On 12 August 2017 at 15:10, luke-tierney at uiowa.edu wrote: | As the Python posts poitns out, it is possible to use alternate malloc | implementations, either rebuilding R to use them or using LD_PRELOAD. | On Ubuntu for example, you can have R use jemalloc with | | sudo apt-get install libjemalloc1 | env LD_PRELOAD=/usr/lib/x86_64-linux-gnu/libjemalloc.so.1 R | | This does not seem to hold onto memory to the same degree, but I don't | know about any other aspect of its performance. Interesting. I don't really know anything about malloc versus jemalloc internals but I can affirm that redis -- an in-memory database written in single-threaded C for high performance -- in its Debian builds has been using jemalloc for years, presumably by choice of the maintainer. (We are very happy users of [a gently patched] redis at work; lots of writes; very good uptime.) Having the ability to switch to jemalloc, we could design a test bench and compare what the impact is.
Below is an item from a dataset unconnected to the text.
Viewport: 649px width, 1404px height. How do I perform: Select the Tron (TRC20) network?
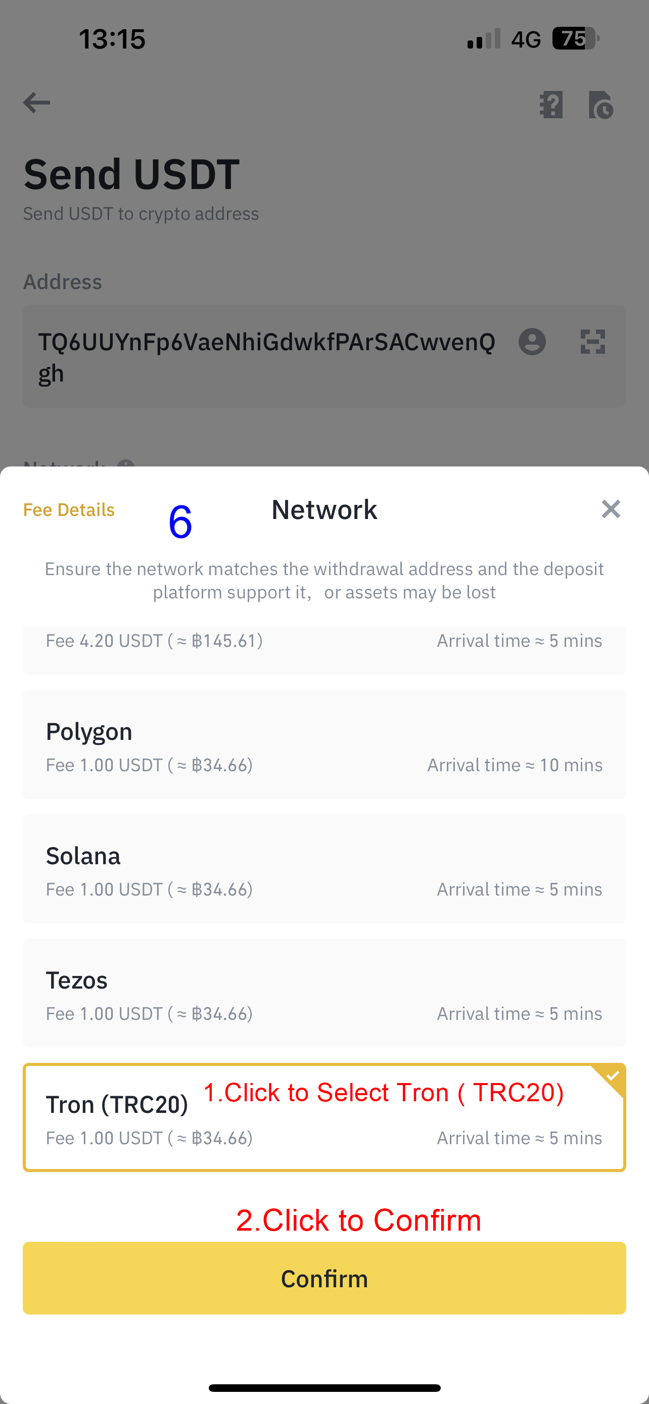tap(324, 1117)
Similarly, if someone cared, I could (presumably) alter the default R build for Debian and Ubunto to also switch to jemalloc. Anybody feel like doing some empirics? Dirk -- http://dirk.eddelbuettel.com | @eddelbuettel | edd at debian.org
Very interesting information about switching glibc malloc to jemalloc. So I see action plan as following: 1. set up some benchmark (need to think about design) 2. Run it on ubuntu machine with default glibc malloc 3. Run it with malloc_trim passed with reg.finalizer() 4. Run it with jemalloc 5. Review results and if they will look better than with glibc malloc - possibly consider switch R builds to use jemalloc on Debian, Ubuntu Can't promise about timeline, but I will definitely try to investigate. 2017-08-13 1:36 GMT+04:00 Dirk Eddelbuettel <edd at debian.org>:> > On 12 August 2017 at 15:10, luke-tierney at uiowa.edu wrote: > | As the Python posts poitns out, it is possible to use alternate malloc > | implementations, either rebuilding R to use them or using LD_PRELOAD. > | On Ubuntu for example, you can have R use jemalloc with > | > | sudo apt-get install libjemalloc1 > | env LD_PRELOAD=/usr/lib/x86_64-linux-gnu/libjemalloc.so.1 R > | > | This does not seem to hold onto memory to the same degree, but I don't > | know about any other aspect of its performance. > > Interesting. > > I don't really know anything about malloc versus jemalloc internals but I > can > affirm that redis -- an in-memory database written in single-threaded C for > high performance -- in its Debian builds has been using jemalloc for years, > presumably by choice of the maintainer. (We are very happy users of [a > gently > patched] redis at work; lots of writes; very good uptime.) > > Having the ability to switch to jemalloc, we could design a test bench and > compare what the impact is. > > Similarly, if someone cared, I could (presumably) alter the default R build > for Debian and Ubunto to also switch to jemalloc. > > Anybody feel like doing some empirics? > > Dirk > > -- > http://dirk.eddelbuettel.com | @eddelbuettel | edd at debian.org >-- Regards Dmitriy Selivanov [[alternative HTML version deleted]]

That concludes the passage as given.